РУССКОЕ ЧУДО В НЬЮ ЙОРКЕ
Дело у Бориса спорилось. Уверенно уже держал он в руках выдувальную трубку. Была она всё с той же заветной отметиной. До сих пор, видно, помнил мастер необыкновенное лесное приключение.
Появились у Бориса свои любимые приёмы выдувания. Понравилось ему, например, украшать хрустальные изделия цветными пятнышками: то будто бы яблоки красные разбросает по стеклу, то вроде ленточки на стенках хрусталя оставит. Вещицы от этого становились радужными и нарядными.
За что бы ни брались Борис и его дядька, всё выходило у них красиво. Слава об их работах разнеслась далеко за пределами завода.
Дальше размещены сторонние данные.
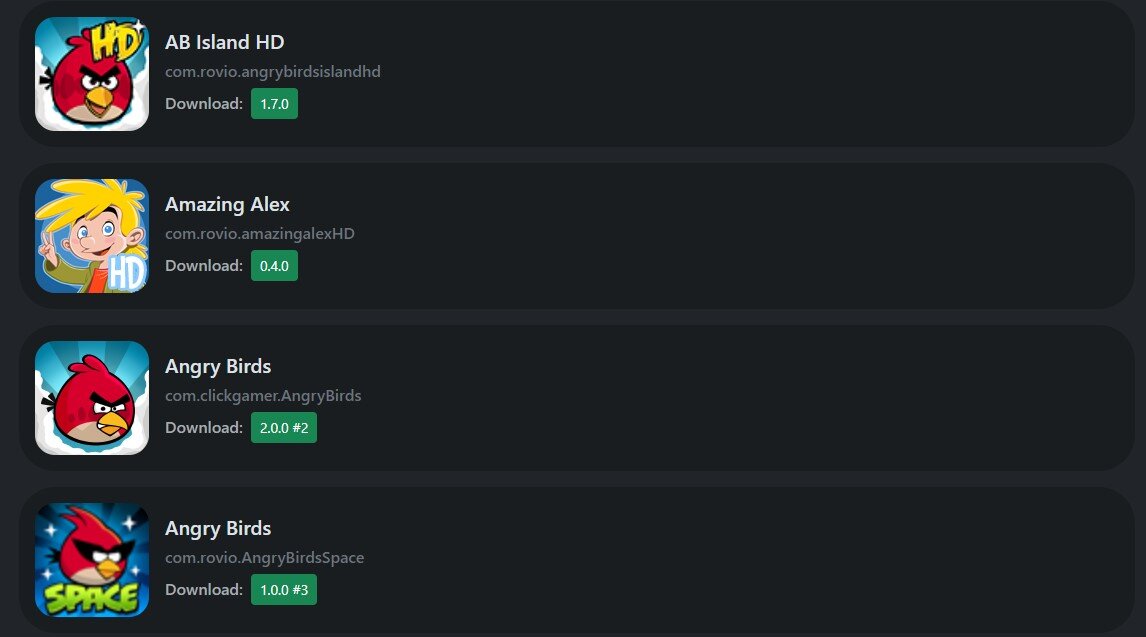Click the AB Island HD title

click(x=224, y=42)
К ним приезжали художники и скульпторы заказывать по своим рисункам хрустальные вещи.
Борис к славе относился спокойно. Считал, что уже многому научился у своего учителя, но старого мастера ещё не превзошёл.
Далеко в Америке, в Нью-Йорке, в это время должна была открыться международная выставка. Во всех странах люди начали готовиться к ней.
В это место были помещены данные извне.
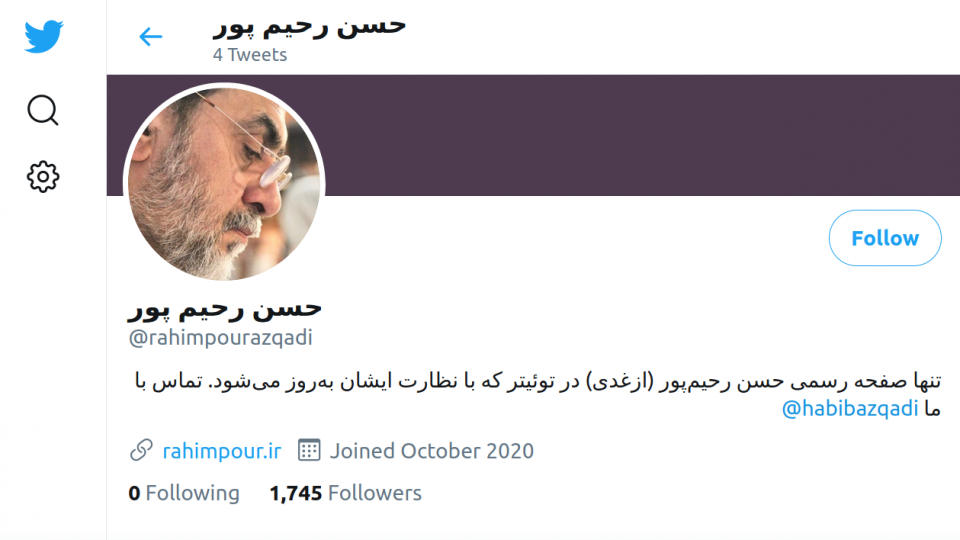Click the Twitter bird logo

[43, 36]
В Советском Союзе тоже готовились к выставке, думали, какими делами своего народа можно похвалиться. Решили послать на выставку самые лучшие советские станки, тракторы, паровозы. Предлагали повезти в Нью-Йорк самые ароматные яблоки и виноград, самые тяжёлые колосья хлеба и самый белый хлопок.
А один художник предложил ещё изготовить для выставки необыкновенный хрустальный фонтан — в два с лишним раза выше человеческого роста.
Поначалу никто из мастеров не брался выполнить такую работу. Посмотрят рисунок и разведут руками: красиво, мол, но невыполнимо — слишком крупная вещь.
Но художник не унимался. Не верил он, что не найдутся в нашей стране такие умельцы.
Показал художник свой рисунок знаменитому учёному, профессору стекольных дел — тому, который всё про стекло знал: что делали когда-либо из стекла и что ещё можно сделать.
Профессор покачал головой и сказал:
— Теоретически можно выполнить, а практически — наверно, нет.
Решили ещё посоветоваться с инженером. Был в Ленинграде такой специалист, который хорошо разбирался в том, как варить хрусталь, как его отжигать, как печи разжигать.
Инженер тоже засомневался:
— Трудно будет фонтан выдувать. Очень трудно! Уж не знаю, кого и просить выполнить этот заказ.
Поехали они на завод в Пестровку поговорить с Виртузовым и его племянником Борисом. Показали рисунок и чертежи.
— Возьмётесь сделать? — спрашивают.
Стеклодувы развернули рулон бумаги, долго водили по рисунку своими заскорузлыми опалёнными пальцами, измеряли что-то линейками и щипчиками и ответили уклончиво:
— Попробовать надо. Как-никак от всего народа своё уменье показывать придётся...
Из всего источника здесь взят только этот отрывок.